> WORK TO COMPLETE
List each line of the data that holds the word "agent".

◇ ◇ ◇ ◇ ◇

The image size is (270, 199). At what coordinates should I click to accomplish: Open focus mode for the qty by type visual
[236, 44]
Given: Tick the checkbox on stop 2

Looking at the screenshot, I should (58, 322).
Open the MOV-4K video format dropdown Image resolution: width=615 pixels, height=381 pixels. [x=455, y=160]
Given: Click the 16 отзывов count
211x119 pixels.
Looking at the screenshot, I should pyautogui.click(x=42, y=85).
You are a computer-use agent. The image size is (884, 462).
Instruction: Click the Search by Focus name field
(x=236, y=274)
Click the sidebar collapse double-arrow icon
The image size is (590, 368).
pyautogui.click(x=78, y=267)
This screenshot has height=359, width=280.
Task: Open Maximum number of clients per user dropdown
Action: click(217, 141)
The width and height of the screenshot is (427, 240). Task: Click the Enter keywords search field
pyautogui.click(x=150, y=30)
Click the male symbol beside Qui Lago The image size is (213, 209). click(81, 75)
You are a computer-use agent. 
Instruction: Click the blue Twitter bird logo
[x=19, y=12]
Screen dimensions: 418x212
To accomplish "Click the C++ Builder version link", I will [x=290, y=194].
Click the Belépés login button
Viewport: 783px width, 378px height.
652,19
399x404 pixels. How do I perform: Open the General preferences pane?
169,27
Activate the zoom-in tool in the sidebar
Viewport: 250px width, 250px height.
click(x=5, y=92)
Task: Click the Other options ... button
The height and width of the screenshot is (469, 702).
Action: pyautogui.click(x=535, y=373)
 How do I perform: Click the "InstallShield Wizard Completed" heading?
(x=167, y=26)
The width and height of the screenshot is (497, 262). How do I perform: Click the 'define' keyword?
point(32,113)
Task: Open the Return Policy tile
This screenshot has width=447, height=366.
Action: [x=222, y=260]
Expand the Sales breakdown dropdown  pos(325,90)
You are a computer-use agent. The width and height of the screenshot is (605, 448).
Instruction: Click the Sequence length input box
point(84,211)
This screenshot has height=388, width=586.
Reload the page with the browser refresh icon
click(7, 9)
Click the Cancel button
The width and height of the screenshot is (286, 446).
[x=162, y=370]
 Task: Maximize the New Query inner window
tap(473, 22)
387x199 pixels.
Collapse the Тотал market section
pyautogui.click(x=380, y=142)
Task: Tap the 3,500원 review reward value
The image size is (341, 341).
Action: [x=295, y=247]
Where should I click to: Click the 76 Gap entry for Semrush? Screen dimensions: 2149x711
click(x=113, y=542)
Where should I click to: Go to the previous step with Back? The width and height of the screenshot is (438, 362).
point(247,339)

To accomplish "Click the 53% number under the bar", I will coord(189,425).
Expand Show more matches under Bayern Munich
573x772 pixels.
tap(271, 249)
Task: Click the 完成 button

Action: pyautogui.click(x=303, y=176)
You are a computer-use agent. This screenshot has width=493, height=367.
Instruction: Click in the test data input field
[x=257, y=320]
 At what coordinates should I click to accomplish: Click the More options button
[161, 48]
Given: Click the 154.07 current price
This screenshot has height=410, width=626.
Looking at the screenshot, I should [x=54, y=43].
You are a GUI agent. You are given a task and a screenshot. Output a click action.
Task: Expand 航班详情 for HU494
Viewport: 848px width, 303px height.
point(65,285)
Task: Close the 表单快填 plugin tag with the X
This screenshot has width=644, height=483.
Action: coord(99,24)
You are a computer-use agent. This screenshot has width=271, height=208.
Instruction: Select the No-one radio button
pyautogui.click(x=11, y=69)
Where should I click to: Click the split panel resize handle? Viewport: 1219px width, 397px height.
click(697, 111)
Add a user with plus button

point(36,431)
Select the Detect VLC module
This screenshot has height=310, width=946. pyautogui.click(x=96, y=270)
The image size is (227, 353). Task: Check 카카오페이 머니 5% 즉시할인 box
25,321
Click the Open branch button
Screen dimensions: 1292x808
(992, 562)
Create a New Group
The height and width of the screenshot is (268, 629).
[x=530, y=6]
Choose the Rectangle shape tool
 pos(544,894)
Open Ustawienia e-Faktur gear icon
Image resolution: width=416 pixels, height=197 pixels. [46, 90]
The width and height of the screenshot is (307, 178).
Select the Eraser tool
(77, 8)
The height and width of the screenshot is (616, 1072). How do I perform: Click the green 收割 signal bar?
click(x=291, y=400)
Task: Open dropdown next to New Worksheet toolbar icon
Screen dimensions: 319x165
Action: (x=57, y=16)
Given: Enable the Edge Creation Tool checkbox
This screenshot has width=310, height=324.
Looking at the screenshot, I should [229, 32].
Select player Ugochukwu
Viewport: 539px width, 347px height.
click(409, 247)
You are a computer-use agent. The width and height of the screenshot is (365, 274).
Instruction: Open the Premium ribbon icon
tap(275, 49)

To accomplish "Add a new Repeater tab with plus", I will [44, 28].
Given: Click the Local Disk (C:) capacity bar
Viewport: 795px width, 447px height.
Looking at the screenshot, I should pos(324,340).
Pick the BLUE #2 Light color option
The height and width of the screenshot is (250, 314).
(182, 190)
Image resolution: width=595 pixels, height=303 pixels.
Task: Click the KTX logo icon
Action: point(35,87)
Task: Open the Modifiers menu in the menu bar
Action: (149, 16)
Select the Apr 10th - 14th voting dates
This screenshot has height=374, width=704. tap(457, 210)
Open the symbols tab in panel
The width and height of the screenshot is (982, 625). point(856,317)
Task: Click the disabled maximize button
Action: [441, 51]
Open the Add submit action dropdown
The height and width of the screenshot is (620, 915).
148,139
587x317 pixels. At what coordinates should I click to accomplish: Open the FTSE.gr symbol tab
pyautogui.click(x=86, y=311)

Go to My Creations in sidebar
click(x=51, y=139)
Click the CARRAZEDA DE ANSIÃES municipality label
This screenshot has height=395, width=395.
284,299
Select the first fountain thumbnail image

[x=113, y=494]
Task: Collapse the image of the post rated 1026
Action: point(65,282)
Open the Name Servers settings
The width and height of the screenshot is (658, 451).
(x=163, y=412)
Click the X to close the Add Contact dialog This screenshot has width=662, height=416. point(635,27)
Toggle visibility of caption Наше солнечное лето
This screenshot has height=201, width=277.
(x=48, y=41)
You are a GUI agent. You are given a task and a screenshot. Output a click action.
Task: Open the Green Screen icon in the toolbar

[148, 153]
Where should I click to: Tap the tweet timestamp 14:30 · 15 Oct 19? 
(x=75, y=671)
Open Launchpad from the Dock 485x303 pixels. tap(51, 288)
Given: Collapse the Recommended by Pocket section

◇ ◇ ◇ ◇ ◇

> REPLY TO THE EXERCISE
You are a computer-use agent. The image size is (884, 462).
You are a computer-use agent. 
You are a computer-use agent. The width and height of the screenshot is (605, 448).
You are a computer-use agent. This screenshot has width=493, height=367.
You are a GUI agent. You are given a task and a screenshot. Output a click action.
You are a computer-use agent. This screenshot has width=271, height=208.
You are a computer-use agent. The width and height of the screenshot is (365, 274).
You are a GUI agent. You are given a task and a screenshot. Output a click action.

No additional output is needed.